Restate the lines word for word, from the one containing "The width and height of the screenshot is (735, 715)." through the last line of the entries below, without any other lines.

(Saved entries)
*****

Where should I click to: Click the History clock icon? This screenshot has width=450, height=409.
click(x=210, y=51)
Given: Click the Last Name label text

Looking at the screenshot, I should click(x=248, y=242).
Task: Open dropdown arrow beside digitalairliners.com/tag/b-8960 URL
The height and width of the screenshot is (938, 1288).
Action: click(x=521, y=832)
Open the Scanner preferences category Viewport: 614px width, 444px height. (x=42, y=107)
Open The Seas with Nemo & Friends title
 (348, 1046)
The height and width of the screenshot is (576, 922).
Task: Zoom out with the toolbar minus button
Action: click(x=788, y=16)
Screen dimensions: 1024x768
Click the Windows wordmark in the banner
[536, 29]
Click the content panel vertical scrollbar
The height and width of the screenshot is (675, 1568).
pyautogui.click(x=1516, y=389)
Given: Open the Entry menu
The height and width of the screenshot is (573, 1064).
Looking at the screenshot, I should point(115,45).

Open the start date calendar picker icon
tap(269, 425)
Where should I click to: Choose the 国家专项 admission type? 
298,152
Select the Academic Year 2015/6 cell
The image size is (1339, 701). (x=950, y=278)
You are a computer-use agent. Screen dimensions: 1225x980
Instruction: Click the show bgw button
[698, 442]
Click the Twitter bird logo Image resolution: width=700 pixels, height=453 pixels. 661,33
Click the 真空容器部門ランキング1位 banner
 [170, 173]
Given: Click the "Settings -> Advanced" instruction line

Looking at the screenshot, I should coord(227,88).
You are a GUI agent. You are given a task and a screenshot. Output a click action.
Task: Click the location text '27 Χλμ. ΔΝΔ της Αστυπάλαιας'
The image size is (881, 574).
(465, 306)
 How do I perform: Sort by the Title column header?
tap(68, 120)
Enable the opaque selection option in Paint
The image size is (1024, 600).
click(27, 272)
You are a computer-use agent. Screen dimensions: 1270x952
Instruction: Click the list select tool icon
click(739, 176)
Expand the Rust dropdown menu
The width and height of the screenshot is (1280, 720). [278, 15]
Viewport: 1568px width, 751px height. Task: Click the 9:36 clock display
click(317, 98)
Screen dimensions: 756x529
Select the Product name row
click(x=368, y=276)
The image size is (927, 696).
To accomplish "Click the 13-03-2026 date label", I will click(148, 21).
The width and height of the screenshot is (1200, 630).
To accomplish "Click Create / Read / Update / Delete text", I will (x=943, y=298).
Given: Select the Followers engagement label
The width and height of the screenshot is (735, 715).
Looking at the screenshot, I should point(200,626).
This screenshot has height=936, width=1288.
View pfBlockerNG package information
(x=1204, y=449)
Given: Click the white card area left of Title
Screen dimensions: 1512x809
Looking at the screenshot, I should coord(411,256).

*****

Solution to this exercise
The width and height of the screenshot is (735, 715).
Looking at the screenshot, I should point(200,626).
This screenshot has height=936, width=1288.
View pfBlockerNG package information
(x=1204, y=449)
Given: Click the white card area left of Title
Screen dimensions: 1512x809
Looking at the screenshot, I should coord(411,256).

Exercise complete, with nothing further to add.